Acute pulmonary histoplasmosis follows initial or recurrent respiratory exposure to microconidia. The majority of patients are asymptomatic. Symptomatic disease occurs more often in young children; in older patients, symptoms follow exposure to large inocula in closed spaces (e.g., chicken coops or caves) or prolonged exposure (e.g., camping on contaminated soil, chopping decayed wood). The median incubation time is 14 days. The prodrome is not specific and usually consists of flulike symptoms including headache, fever, chest pain, cough, and myalgias. Hepatosplenomegaly occurs more often in infants and young children. Symptomatic infections may be associated with significant respiratory distress and hypoxia and can require intubation, ventilation, and steroid therapy. Acute pulmonary disease can also manifest with a prolonged illness (10 days to 3 wk) consisting of weight loss, dyspnea, high fever, asthenia, and fatigue. In 10% of patients, infection is a sarcoid-like disease with arthritis or arthralgia, erythema nodosum, keratoconjunctivitis, iridocyclitis, and pericarditis. Pericarditis, with effusions both pericardial and pleural, is a self-limited benign condition that develops as a result of an inflammatory reaction to adjacent mediastinal disease. The effusions are exudative, and the organism is rarely culturable from fluid. Most children with acute pulmonary disease have normal chest radiographs. Patients with symptomatic disease typically have a patchy bronchopneumonia; hilar lymphadenopathy is variably present. In young children, the pneumonia can coalesce. Focal or buckshot calcifications are convalescent findings in patients with acute pulmonary infection.

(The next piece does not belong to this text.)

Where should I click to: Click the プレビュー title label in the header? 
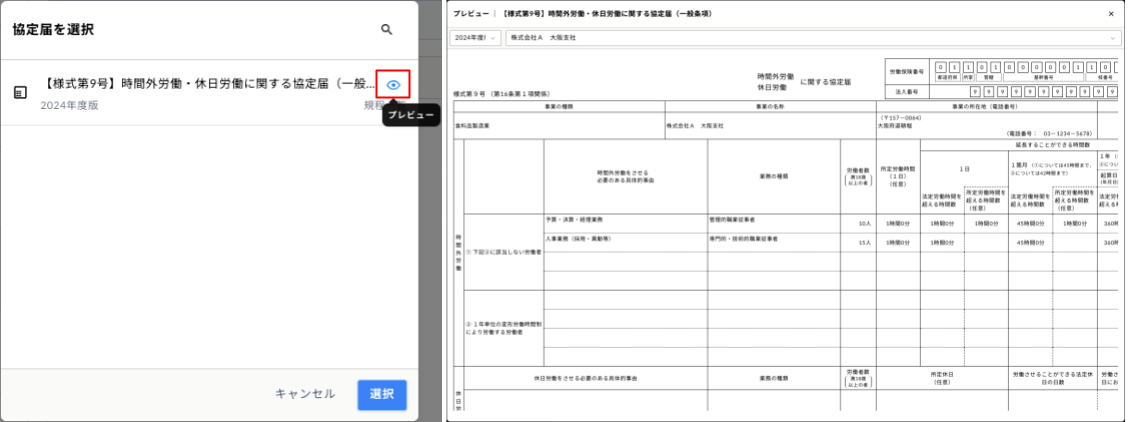[470, 14]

Exaggerated host responses to fungal antigens within the lung parenchyma or hilar lymph nodes produce thoracic complications of acute pulmonary histoplasmosis. Histoplasmomas are of parenchymal origin and are usually asymptomatic. These fibroma-like lesions are often concentrically calcified and single. Rarely, these lesions produce broncholithiasis associated with “stone spitting,” wheezing, and hemoptysis. In endemic regions, these lesions can mimic parenchymal tumors and are occasionally diagnosed at lung biopsy. Mediastinal granulomas form when reactive hilar lymph nodes coalesce and mat together. Although these lesions are usually asymptomatic, huge granulomas can compress the mediastinal structures, producing symptoms of esophageal, bronchial, or vena caval obstruction. Local extension and necrosis can produce pericarditis or pleural effusions. Mediastinal fibrosis is a rare complication of mediastinal granulomas and represents an uncontrolled fibrotic reaction arising from the hilar nodes. Structures within the mediastinum become encased within a fibrotic mass, producing obstructive symptomatology. Superior vena cava syndrome, pulmonary venous obstruction with a mitral stenosis–like syndrome, and pulmonary artery obstruction with congestive heart failure have been described. Dysphagia accompanies esophageal entrapment, and a syndrome of cough, wheeze, hemoptysis, and dyspnea accompanies bronchial obstruction.
Chronic pulmonary histoplasmosis is an opportunistic infection in adult patients with centrilobular emphysema. This entity is rare in children.